I wonder how many of our treasurers, chancellors and finance ministers thought of the impact of today's online world when setting their economic policies.
For example, a strong dollar should be a greater concern today than it was in the past. Last week, we heard that delivery company DHL is increasingly busy thanks to New Zealanders buying stuff from overseas websites like eBay.
Consumers might also buy direct from the manufacturers or retailers themselves, and now thanks to the internet we are savvy enough not to be ripped off by retailers, such as when Adidas was charging far more here for rugby kits than it was overseas.
In former days, they could have got away with it. We could not parallel import quite so easily like we can today.
Australia has seen such e-commerce become such a major issue too, leading to many complaints from its domestic retailers as shoppers sought online bargains.
Coupled with low shipping costs, the vagaries of the exchange rates mean that e-commerce can have a major impact on sales in your domestic retail sector.
A strong exchange rate also impacts on the tech sector, especially as its products are more mobile than say a heavy and bulky product like a shipment of meat, cars or iron ore.
Such ease of transportation, perhaps even by sending software via the internet, has done much to remove trade barriers, creating a more open, global economy.
Last week, we saw how tech company Rakon blame the strong Kiwi dollar on losses it has generated.
Some weeks back in London, I caught up with friends from a Kiwi software company who were flogging their product across Europe.
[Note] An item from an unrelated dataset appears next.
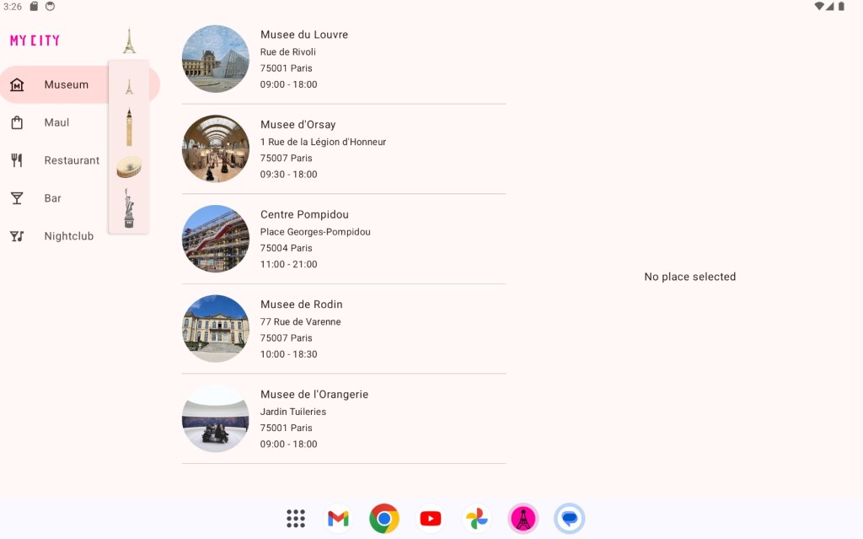Switch to the Restaurant category
863x539 pixels.
tap(71, 160)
On the one hand they told me, the cost of them living in the UK capital was now cheap, but the return on sales, when converted back into Kiwi dollars, were noticeably less than a few years back when Sterling was strong.
Today's online age seems to have fuelled the impacts of currency fluctuations on the domestic economy. Trouble is, while the Australian Productivity Commission has looked at the impact of the strong ocker dollar, we have seen less controversy and action here concerning the strong New Zealand dollar.
Manufacturers and farmers have bleated a little, but the New Zealand Government is dismissing fears that a strong Kiwi dollar could create a "Dutch disease effect" like what the mining sector is reportedly creating in Australia.
One can only hope that politics and electoral timetables are at work and that after the polls close this weekend, the Reserve Bank will finally intervene in the markets.
Currently, it could be argued that our currency trader Prime Minister John Key is keen for a strong dollar to keep petrol and other import prices lower to make Kiwis feel richer in the run up to Polling Day on Saturday.
Then, once safely returned to office, a Key government can look to devalue the Kiwi dollar and help keep our hard-pressed exporters happy. If he does not, and our successful knowledge and other economies are strangled by a strong dollar, those exporters won't be able to create the jobs the country needs and come election time in 2014, our PM will ultimately pay the political price.